Muy formales, Pareja, Alvar y Micaela asintieron. Y hacia la taberna se
encaminaron todos. Al principio iba Lapiedra delante mientras el tuerto llevaba
cogidos a los dos niños, pero, al torcer la esquina, cuando enfilaban ya para
el Azafate, Micaela se soltó, se adelantó y cogió de la mano a Lapiedra. Al
soldado, sorprendido de entrada, le entró una cosa rara así por el pecho.
“Mira tú la mocosa esta
-pensó Pareja desde atrás-. Anda que no sabe. Hasta hará que se ablande un
mendrugo como Bosco”.
Lo cierto es que, menos
mal que el tuerto no podía verlo, a Lapiedra se le dibujó una sonrisa que
competía con las guías de su mostacho. Bueno, pues sí. El gesto de Micaela le
había hecho gracia. Uno podía ser muy soldado, pero también tenía su
corazoncito.
-Por aquí vive la tal
Melindrosa, ¿no? –preguntó Pareja con muy mala fe.
-No sé las veces que te
he dicho que se llama Melisenda –respondió Lapiedra tratando de no entrar al
trapo.
-Melindrosa de mirada
indecente… quiero decir… incesante.
-Pareja –replicó Lapiedra
girando la cabeza a medias-, no me hagas contestarte que hay niños. Vamos a
comer y tengamos la fiesta en paz.
No había nadie en la
taberna. Sólo el mozo que se apresuró con un punto obsequioso a preparar una
mesa. A Pareja le decepcionó un poco no encontrar a Vicenta, más que nada
porque la vez anterior no había podido platicar debidamente con la moza.

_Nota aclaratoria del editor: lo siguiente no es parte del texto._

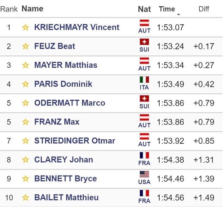Click the star icon beside MAYER Matthias
The width and height of the screenshot is (223, 207).
coord(26,65)

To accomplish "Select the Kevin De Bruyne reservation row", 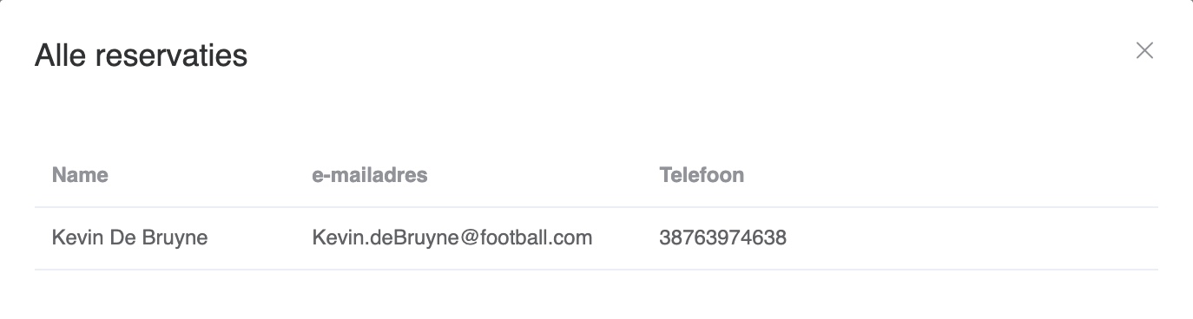I will (596, 238).
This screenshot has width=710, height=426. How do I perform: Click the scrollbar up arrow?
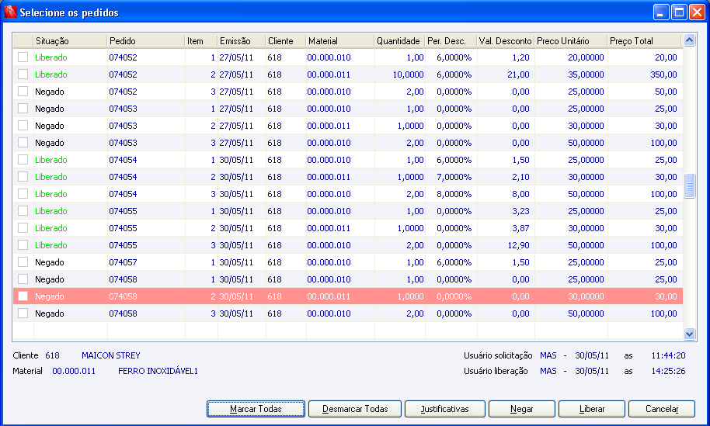coord(689,40)
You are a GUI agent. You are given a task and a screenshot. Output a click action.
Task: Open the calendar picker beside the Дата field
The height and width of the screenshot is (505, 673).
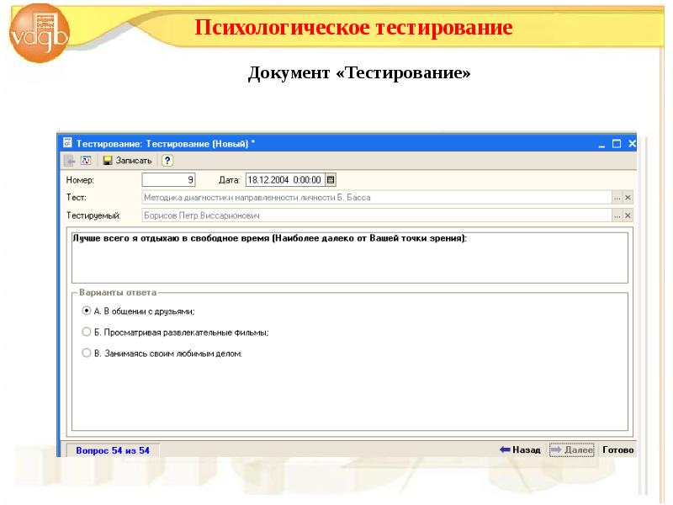(330, 179)
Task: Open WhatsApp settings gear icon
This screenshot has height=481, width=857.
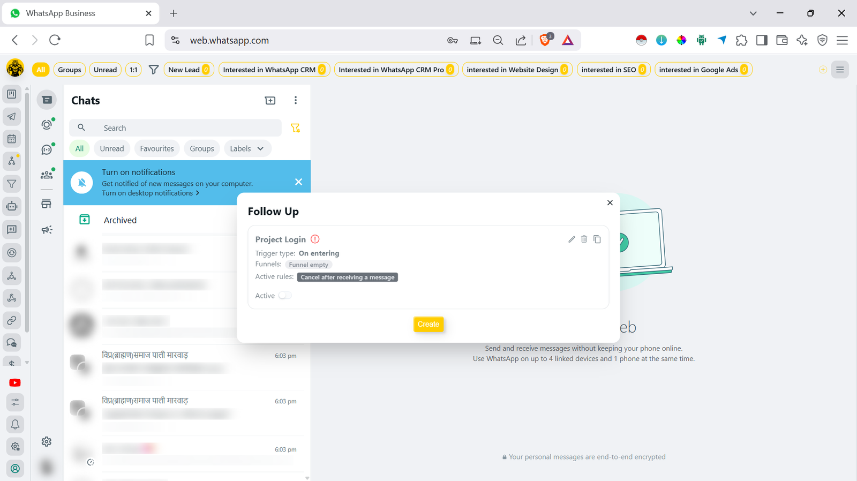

Lapiedra, por el contrario, prefería la ausencia de la tabernera. Ni tenía
ganas de ver a su amigo coqueteando como un pavo, ni quería preguntas sobre los
niños. Claro que el mozo, sin duda, se haría lenguas de los dos soldadotes que
habían estado comiendo con dos críos.
Se preguntaba Lapiedra
cómo era posible que, después de tantos años, aún se dejase enredar por el
tuerto. Lo de la amistad está bien, pero no es motivo para ir metiéndose en
todos los charcos. Bueno, concluía el soldado, a lo mejor sí que es la amistad
un buen motivo. Porque era verdad que Pareja se las pintaba solo para los líos,
pero también le había sacado a él de no pocas miserias. Como aquella vez en la
encamisada de San Sinforien. Allí fue precisamente donde…
-Deja de mirar hacia la
puerta, Bosco –dijo Pareja interrumpiendo los pensamientos de Lapiedra-. Si tu
Melindrosa tiene que pasar, pasará mires o no. Y sujeta mejor a Micaela, que
aún se dará de morros contra el suelo.
Y es que la niña no había
querido una silla. Prefería sentarse sobre las rodillas de Lapiedra y este
accedió, cosa rara, sin ningún gruñido. Pero, claro, una cosa era sentarse y
otra, estarse quieta. Y Micaela jugaba con el pan que había traído el mozo,
hacía bolas con la miga, se giraba hacia Lapiedra y le embutía los trozos en la
boca. Y, cosa más rara aún, el soldado se los comía sin chistar.